4. Overflow digitale. La quantità non è sempre sinonimo di qualità. Anche il professionista, che “sa cercare” e “sa leggere”, può trovarsi rallentato e confuso da un’informazione mal indirizzata o poco appropriata.

5. Perdita dell’“occhio clinico”. L’era digitale può alimentare i rischi di “spersonalizzazione” e “standardizzazione” delle cure. Sin dall’avvento dei primi “scanner”, le tecnologie hanno potenziato l’accuratezza della diagnosi e della terapia. Di fatto, però, hanno distolto l’occhio del medico dal “corpo del paziente” al monitor. Il rischio oggettivo è di svilire gli aspetti empatici e intuitivi, fondamentali nella professione medica.

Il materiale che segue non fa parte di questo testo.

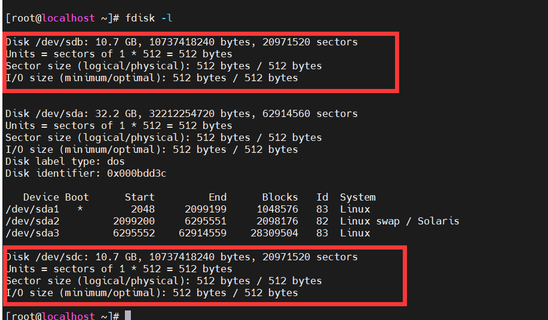548x320 pixels.
Task: Click the boot flag asterisk for sda1
Action: tap(80, 210)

Facilitare, non “bombardare”

Se la digitalizzazione è una scelta obbligata, lo stesso vale per la qualità. Pena la messa in atto dell’affaticamento di cui accennato sopra. Una buona comunicazione digitale non può quindi fallire in nessuna delle sue determinanti. La multi-canalità permette l’immediatezza dell’accesso all’informazione. Senza considerare la possibilità di diversificarla in funzione del profilo e delle esigenze personali e professionali del singolo. Ai medici si chiede “accuratezza”, “appropriatezza”, e “tempestività” nell’attività diagnostica e prescrittiva.

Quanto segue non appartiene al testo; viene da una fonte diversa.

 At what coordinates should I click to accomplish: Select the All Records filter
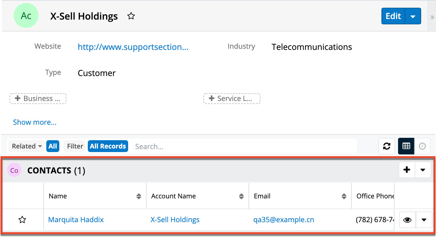[108, 146]
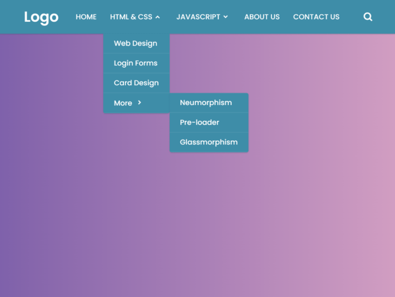Click the HTML & CSS menu item
Image resolution: width=395 pixels, height=297 pixels.
pyautogui.click(x=131, y=17)
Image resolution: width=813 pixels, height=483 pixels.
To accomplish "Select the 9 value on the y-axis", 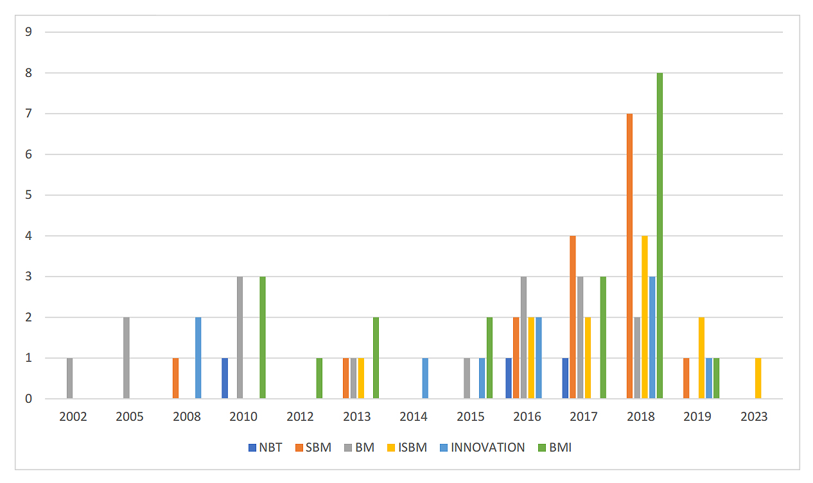I will [x=30, y=32].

Tutte prerogative che necessitano di uno strumento operativo funzionale. Ma anche autorevole e facilmente fruibile. In quest’ottica ad esempio si posizionano i gestionali che devono essere pensati e strutturati come strumenti di elezione nella pratica clinica e operativa quotidiana. Accuratezza, appropriatezza, affidabilità, facilità di accesso e di utilizzo devono essere qualità intrinseche al gestionale. Oltre agli aspetti tecnici (prescrizione, gestione della cartella clinica, riordino del farmaco ecc..) deve fornire supporto attraverso strumenti integrati al gestionale stesso. App, messaggeria, alert, approfondimenti scientifici, per citarne alcuni.

Le aziende dovranno ripensare i gestionali

Il valore aggiunto che si richiede alle aziende produttrici è di pensare e costruire i gestionali intorno all’operatore. Partendo da esso, dovranno fornire uno strumento operativo e di approfondimento capace di dare un valore aggiunto al professionista che lo utilizza. Il gestionale diventa quindi il primo riferimento per la gestione della pratica giornaliera. Qui vengono implementati servizi per la gestione di pazienti o della farmacia, approfondimenti su patologie, farmaci ecc… All’interno del gestionale si convogliano in un unico servizio autorevole e certificato quello che di norma si trova su canali frammentati e disparati. Con il rischio di generare il temuto fenomeno del burnout e dell’affaticamento digitale.